Reacher is back! A Wanted Man is a new masterpiece of suspense—from #1 New York Times bestselling author Lee Child.
Four people in a car, hoping to make Chicago by morning. One man driving, eyes on the road. Another man next to him, telling stories that don’t add up. A woman in the back, silent and worried. And next to her, a huge man with a broken nose, hitching a ride east to Virginia.
An hour behind them, a man lies stabbed to death in an old pumping station. He was seen going in with two others, but he never came out. He has been executed, the knife work professional, the killers vanished. Within minutes, the police are notified. Within hours, the FBI descends, laying claim to the victim without ever saying who he was or why he was there.

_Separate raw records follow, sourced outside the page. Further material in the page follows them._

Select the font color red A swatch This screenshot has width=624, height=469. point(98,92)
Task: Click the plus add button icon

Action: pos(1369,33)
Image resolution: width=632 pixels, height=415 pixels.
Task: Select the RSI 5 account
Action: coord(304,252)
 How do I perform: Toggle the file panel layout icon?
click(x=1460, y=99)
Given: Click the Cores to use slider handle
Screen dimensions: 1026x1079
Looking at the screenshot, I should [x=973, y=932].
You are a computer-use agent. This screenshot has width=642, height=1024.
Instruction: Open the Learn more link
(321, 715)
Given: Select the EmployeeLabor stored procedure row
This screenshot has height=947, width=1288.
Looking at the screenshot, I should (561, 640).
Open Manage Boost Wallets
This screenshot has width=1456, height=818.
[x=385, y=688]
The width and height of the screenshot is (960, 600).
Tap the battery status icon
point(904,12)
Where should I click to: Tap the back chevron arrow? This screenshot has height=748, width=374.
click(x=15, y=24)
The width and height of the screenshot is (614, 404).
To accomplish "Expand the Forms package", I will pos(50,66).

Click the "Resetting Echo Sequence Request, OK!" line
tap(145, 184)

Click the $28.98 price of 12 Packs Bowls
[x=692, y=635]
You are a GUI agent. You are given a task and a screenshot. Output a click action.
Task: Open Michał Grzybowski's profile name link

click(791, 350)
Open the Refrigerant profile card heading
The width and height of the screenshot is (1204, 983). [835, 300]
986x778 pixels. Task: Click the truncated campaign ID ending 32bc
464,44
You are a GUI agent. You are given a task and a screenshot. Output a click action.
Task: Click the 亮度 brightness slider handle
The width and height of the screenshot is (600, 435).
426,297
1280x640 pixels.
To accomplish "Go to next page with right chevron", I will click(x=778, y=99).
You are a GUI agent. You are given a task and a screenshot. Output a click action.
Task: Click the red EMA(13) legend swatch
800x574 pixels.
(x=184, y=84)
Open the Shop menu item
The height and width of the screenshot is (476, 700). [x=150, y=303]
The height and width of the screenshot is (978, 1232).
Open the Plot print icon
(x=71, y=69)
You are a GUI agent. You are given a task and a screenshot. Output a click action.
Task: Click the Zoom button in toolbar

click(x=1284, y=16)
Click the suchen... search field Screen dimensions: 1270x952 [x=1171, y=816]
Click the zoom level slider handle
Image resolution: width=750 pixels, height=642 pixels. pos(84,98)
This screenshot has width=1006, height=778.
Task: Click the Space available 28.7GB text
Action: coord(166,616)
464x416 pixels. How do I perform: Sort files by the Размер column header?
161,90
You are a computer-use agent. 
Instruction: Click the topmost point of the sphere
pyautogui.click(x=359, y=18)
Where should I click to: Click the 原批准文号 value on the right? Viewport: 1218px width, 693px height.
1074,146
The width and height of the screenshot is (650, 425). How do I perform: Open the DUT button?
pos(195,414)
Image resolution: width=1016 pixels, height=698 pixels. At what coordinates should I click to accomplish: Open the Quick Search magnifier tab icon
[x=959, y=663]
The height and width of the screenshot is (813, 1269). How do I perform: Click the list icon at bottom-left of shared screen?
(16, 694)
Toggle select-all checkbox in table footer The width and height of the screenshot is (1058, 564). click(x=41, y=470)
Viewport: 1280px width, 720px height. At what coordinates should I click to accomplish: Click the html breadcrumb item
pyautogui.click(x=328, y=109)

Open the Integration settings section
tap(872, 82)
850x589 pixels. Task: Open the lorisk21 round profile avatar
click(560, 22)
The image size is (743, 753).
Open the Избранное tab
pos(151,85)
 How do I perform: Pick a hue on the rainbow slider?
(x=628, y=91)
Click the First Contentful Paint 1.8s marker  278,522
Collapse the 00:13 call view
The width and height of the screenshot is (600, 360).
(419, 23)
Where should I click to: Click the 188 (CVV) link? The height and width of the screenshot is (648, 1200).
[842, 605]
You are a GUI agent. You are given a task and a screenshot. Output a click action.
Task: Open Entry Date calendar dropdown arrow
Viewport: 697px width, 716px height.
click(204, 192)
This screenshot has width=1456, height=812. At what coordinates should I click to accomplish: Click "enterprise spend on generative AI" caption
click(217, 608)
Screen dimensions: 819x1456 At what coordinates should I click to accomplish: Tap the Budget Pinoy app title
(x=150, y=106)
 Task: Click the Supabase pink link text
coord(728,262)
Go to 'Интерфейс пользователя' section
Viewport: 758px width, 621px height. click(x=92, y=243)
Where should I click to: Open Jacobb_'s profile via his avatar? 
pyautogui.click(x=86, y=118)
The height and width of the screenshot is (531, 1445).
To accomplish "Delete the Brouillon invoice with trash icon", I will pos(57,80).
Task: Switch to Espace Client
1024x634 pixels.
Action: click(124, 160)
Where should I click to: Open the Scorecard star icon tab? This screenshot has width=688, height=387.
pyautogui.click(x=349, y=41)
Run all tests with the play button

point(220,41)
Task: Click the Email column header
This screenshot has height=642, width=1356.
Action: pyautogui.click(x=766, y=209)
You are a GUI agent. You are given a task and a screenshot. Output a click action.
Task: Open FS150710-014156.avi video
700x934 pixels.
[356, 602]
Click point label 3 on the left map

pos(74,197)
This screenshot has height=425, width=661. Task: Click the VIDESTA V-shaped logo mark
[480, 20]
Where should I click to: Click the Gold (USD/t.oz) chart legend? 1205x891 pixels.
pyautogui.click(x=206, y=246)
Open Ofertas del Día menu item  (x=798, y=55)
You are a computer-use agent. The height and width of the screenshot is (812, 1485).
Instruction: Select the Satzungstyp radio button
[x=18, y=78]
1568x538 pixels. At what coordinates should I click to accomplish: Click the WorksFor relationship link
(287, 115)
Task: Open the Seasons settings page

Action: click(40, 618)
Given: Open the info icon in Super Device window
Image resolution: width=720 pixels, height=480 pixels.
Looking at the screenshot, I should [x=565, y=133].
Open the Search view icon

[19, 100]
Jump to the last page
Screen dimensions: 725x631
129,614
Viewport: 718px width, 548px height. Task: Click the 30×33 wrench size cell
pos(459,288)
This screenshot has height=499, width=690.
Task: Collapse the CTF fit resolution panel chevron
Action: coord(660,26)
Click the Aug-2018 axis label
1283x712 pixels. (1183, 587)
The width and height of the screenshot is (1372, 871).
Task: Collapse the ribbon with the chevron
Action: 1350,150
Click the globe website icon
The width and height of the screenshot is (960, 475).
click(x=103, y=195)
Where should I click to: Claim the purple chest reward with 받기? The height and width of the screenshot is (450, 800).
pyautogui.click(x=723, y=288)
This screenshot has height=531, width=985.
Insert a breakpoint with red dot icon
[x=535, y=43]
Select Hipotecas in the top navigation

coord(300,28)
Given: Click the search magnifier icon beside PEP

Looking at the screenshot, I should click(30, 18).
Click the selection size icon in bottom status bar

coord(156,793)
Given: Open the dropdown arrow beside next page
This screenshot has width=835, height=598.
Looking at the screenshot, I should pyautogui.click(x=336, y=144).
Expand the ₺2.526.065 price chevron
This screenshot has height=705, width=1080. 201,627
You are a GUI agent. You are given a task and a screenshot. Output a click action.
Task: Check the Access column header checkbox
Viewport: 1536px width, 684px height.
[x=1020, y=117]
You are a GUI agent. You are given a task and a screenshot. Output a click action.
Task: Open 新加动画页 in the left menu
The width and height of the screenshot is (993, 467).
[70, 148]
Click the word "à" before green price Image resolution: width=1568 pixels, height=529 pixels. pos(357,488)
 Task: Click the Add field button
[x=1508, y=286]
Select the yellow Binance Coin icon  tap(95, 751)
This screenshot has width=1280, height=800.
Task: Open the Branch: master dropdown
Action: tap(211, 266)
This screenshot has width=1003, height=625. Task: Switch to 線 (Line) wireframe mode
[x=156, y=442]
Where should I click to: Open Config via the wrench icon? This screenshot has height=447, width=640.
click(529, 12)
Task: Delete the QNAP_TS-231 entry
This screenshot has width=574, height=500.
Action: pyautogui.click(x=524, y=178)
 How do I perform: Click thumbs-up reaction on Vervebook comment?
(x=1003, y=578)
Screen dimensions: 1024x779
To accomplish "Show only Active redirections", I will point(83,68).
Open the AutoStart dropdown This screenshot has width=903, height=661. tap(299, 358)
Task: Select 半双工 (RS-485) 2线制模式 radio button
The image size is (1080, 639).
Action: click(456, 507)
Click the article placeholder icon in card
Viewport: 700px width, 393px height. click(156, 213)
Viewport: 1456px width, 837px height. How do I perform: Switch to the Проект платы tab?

All Reacher wanted was a ride to Virginia. All he did was stick out his thumb. But he soon discovers he has hitched more than a ride. He has tied himself to a massive conspiracy that makes him a threat—to both sides at once.
In Lee Child’s white-hot thriller, nothing is what it seems, and nobody is telling the truth. As the tension rises, the twists come fast and furious, keeping readers guessing and gasping until the explosive finale.
About Lee Child
Lee Child is the author of seventeen Jack Reacher thrillers, including the New York Times bestsellers Persuader, The Enemy, One Shot, and The Hard Way, and the #1 bestsellers The Affair,Worth Dying For,61 Hours, Gone Tomorrow, Bad Luck and Trouble, and Nothing to Lose, as well as the short stories “Second Son” and “Deep Down.” His debut, Killing Floor, won both the Anthony and the Barry awards for Best First Mystery, and The Enemy won both the Barry and Nero awards for Best Novel. Foreign rights in the Reacher series have sold in more than forty territories. All titles have been optioned for major motion pictures. A native of England and a former television director, Child lives in New York City, where he is at work on his next thriller, Never Go Back.
Editorial Review
Shortly after an eyewitness sees three men enter a small concrete bunker outside an anonymous town and only two of them emerge, Reacher, “just a guy, hitching rides,” is picked up by a trio of corporate-sales types: Alan King, Don McQueen and Karen Delfuenso. In a tour de force that runs well over a hundred pages, Child cuts back and forth between the clues county sheriff Victor Goodman and FBI agent Julia Sorenson gather concerning the unidentified man in the green coat who was stabbed to death inside that bunker and the inferences Reacher is making about his traveling companions. For one thing, it’s clear that King and McQueen know each other better than either of them knows Delfuenso; for another, a good deal of what they casually tell him about themselves isn’t true. Just when you’ve settled down expecting Child to keep up this rhythm indefinitely, he switches gears in an Iowa motel, and Reacher’s left out of danger but on his own—at least until Sorenson arrives to arrest him and the two of them form a quicksilver partnership whose terms seem to change every time Sorenson gets another phone call from the cops or the Feds. After working every change imaginable on their relationship, Child switches gears again and sends them a bang-bang assault on a hush-hush installation that shows how far into America’s heartland its enemies have penetrated. – Kirkus Reviews
Frayed Man of Action With a Head for Figures - ‘A Wanted Man: A Jack Reacher Novel’ by Lee Child
The New York Times Book Review – September 9, 2012 (Excerpt)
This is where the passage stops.